27 “But to you who hear I say, love your enemies, do good to those who hate you,28 bless those who curse you, pray for those who mistreat you.29 To the person who strikes you on one cheek, offer the other one as well, and from the person who takes your cloak, do not withhold even your tunic.30 Give to everyone who asks of you, and from the one who takes what is yours do not demand it back.31 Do to others as you would have them do to you.
32 For if you love those who love you, what credit is that to you? Even sinners love those who love them.33 And if you do good to those who do good to you, what credit is that to you? Even sinners do the same.34 If you lend money to those from whom you expect repayment, what credit (is) that to you? Even sinners lend to sinners, and get back the same amount.35 But rather, love your enemies and do good to them, and lend expecting nothing back; then your reward will be great and you will be children of the Most High, for he himself is kind to the ungrateful and the wicked.36 Be merciful, just as (also) your Father is merciful. (Luke 6:27–36)
In Luke 6:35–36, Jesus summarizes the message of vv 27–34 by repeating the triplett of love, doing good, and lending/giving, and by contending that all three must be exercised freely, without calculation, without expectation of return. It is a way of practicing mercy in order to come merciful in our own habit and character.
But as mentioned, exegesis aside, there is a connection. Perhaps the opposite of being merciful is judgment.
37 “Stop judging and you will not be judged. Stop condemning and you will not be condemned. Forgive and you will be forgiven.38 Give and gifts will be given to you; a good measure, packed together, shaken down, and overflowing, will be poured into your lap. For the measure with which you measure will in return be measured out to you.” (Luke 6:37–38)
The verses borrow imagery from the marketplace to show the extravagant generosity of God, now compared to a merchant who is neither stingy nor fair to himself but excessively fills the measuring vessel. The practices Jesus outlines follow immediately and grow out of the practices of God (vv 35–36). Just as the merciful God does not predetermine who will or will not be the recipients of his kindness, so Jesus’ followers must refuse to “judge”—that is, to prejudge, to predetermine who might be the recipients of their graciousness. This is nothing but the command to love one’s enemies.

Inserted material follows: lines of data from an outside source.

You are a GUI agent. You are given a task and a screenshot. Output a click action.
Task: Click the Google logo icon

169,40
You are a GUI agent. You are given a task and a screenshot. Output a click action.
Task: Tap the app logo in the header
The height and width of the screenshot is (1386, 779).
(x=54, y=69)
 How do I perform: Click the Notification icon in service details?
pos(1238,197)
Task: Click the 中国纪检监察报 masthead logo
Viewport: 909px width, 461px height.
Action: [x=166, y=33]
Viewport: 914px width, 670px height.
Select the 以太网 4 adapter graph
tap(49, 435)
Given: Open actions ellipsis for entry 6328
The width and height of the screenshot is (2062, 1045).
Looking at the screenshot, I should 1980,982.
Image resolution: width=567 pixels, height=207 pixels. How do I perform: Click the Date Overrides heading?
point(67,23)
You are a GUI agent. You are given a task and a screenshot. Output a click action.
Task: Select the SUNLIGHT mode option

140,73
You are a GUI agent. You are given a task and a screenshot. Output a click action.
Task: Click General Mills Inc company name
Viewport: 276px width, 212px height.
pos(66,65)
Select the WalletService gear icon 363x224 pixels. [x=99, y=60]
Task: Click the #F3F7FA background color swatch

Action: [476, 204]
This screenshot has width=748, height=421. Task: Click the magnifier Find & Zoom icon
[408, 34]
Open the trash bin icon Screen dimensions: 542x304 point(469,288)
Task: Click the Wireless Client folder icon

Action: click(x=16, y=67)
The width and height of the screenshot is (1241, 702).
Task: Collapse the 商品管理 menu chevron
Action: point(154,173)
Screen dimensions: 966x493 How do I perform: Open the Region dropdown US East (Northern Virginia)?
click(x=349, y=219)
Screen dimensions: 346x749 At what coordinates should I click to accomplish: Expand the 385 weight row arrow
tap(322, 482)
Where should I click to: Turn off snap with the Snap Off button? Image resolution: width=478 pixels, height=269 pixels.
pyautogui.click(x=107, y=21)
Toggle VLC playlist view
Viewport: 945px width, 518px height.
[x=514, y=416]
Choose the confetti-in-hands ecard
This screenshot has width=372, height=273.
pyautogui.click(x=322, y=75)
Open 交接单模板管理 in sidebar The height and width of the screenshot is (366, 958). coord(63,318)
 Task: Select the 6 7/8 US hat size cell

And then we come to the common accusation: judgment against others – at least in the modern sense of the way we use the word. “I need to stop being so judgmental.” People are pretty quick to confess that as sin…but is it? At a technical level, not always, but very often, the New Testament word “judge” (and its derivatives) refers to our ultimate fate: heaven or perdition. I suspect very few modern people are thinking about ultimate fates when they “judge” someone. Most likely they are “drawing a conclusion” about an observed behavior.
The question is whether the “conclusion” is unwarranted. We all come with our considerable experience in life and with people. We know mean behavior when we encounter it. You see it enough in the same person and it is not too far a stretch to conclude they are a rather mean person. Have you judged the person? At a preliminary level I would think not if you are being as objective as possible. Is it a sin? Not yet…
At this point it is definitely temptation and fortunately I would suggest all temptation is surrounded by grace. Perhaps your conclusion is wrapped around the desire to talk to the person and point them to a better path. Perhaps you take the grace and commit to praying for the person. The grace, whatever form it takes, is a mercy to you and gets you one step closer to being merciful as your heavenly Father is merciful (v.36).
Of course you can ignore the grace, accept the temptation and most likely sin against charity as you gossip about the person, as you announcement your judgment upon them and to them.
Either way, “…the measure with which you measure will in return be measured out to you.”